How about the air cleaner..unlikely, but rodents can get into them?
Does it still die if the rad cap is off? Just wondering, in case you have a block or head crack?

These things are so frustrating...good luck.
Title: Re: 0liver 0c3
Post by: hotratz on July 09, 2010, 09:15:14 PM
Have you tried pulling a plug right after it dies to see if they are wet?
Title: Re: 0liver 0c3
Post by: Robert Barbour on July 10, 2010, 12:16:31 AM
There is a condenser in the mag that could cause your type of problem.  It is the same as used with points and a coil.  I would try changing that first.
Title: Re: 0liver 0c3
Post by: dstew on July 18, 2010, 11:58:21 PM
I used to have the same problem....goes real good then quits after half an hour...then not start...then wait half an hour and away she goes again. I replaced the mag and she dont cut out anymore.maybe that is the problem, I have been told the mag gets hot and starts to lose its spark after some years.  stew
Title: Re: 0liver 0c3
Post by: olemike on July 22, 2010, 02:48:19 AM
Since you have a good spark - (is the spark a good blue color?)  and the carb floods if you over choke it then they seem to be OK.  What is the water temp?  Can you put a thermometer in the radiator to check the temp?
Title: Re: 0liver 0c3
Post by: Blake Malkamaki on July 22, 2010, 11:06:51 AM
Does this happen only on very warm days?

If so, it could be just another old machine falling victim to modern gasoline. I have experienced a similar problem with my Farmall Super M - and several other tractors suffered from it at our steam show this past weekend.  What happens is the fuel boils in the fuel line or carburetor due to a combination of warm ambient air and hot air from an engine or radiator - especially if the engine is in a confined space caused by side panels, or if hot air is constantly blowing on the fuel line or carb.

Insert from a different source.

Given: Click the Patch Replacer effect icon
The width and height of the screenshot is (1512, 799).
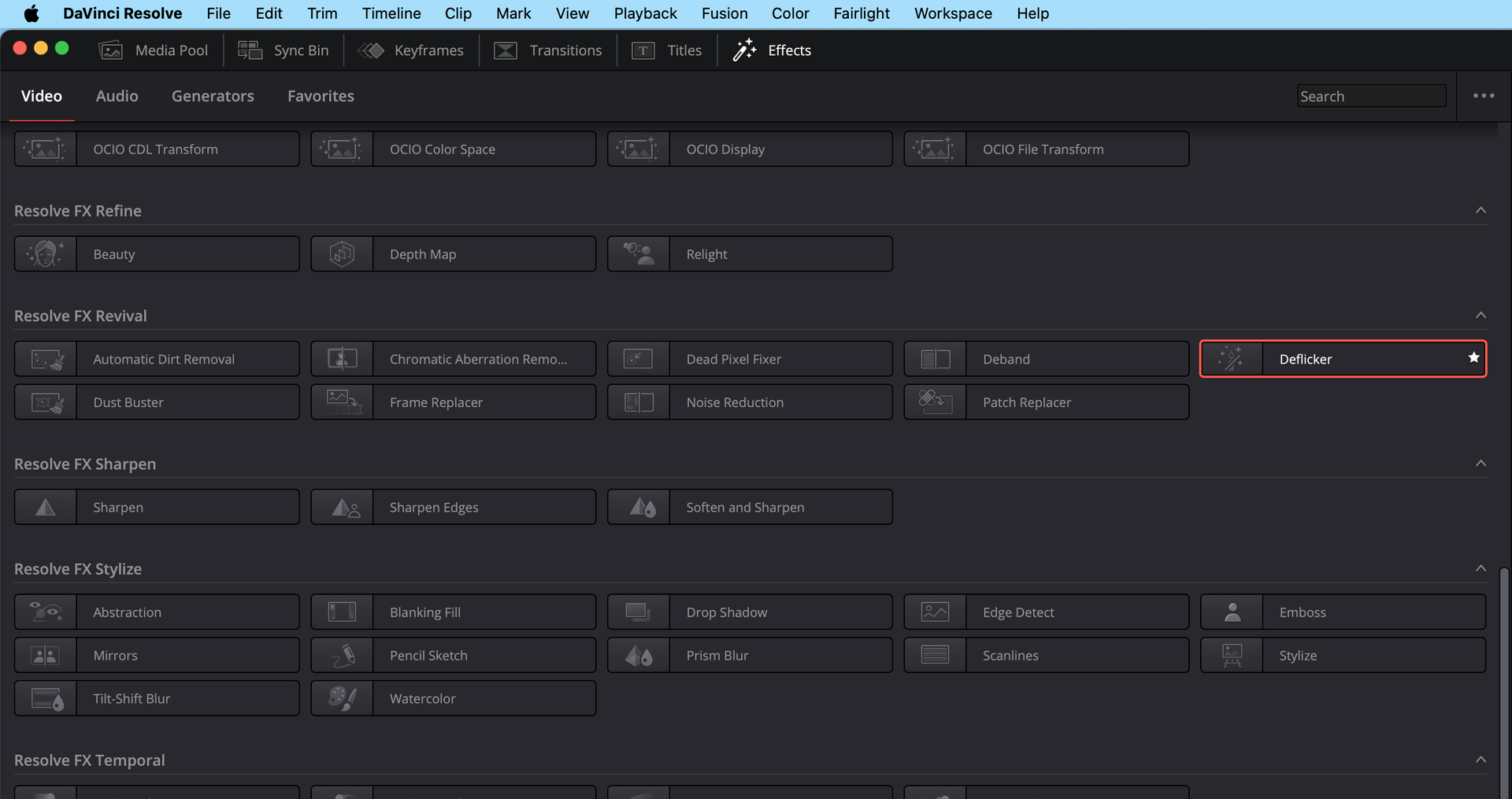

From my experience, an engine will run fine as long as it is under load and the fuel is continuously flowing. But, if shut down, or idled for a duration of time, the fuel flow slows way down allowing the fuel to absorb heat and vaporize in the line, blocking flow.

Better quality of fuel may help - not because the engine requires higher octane - but because of specifications the fuel is made to. My theory is that today's gasoline has a lower vapor pressure, allowing it to evaporate at a lower temperature. Since almost all modern vehicles employ an in-tank fuel pump that pushes the fuel through the line (unlike the old pumps on the side of the engine that pulled the fuel, thus creating a vacuum), evaporation in the lines is no longer an issue. But, when this fuel is used in an old system (even gravity feed), fuel vaporization can cause lots of problems.

Stop at your local airport and pick up a can of aviation gasoline. It's made to much tighter specifications and should not cause the problem.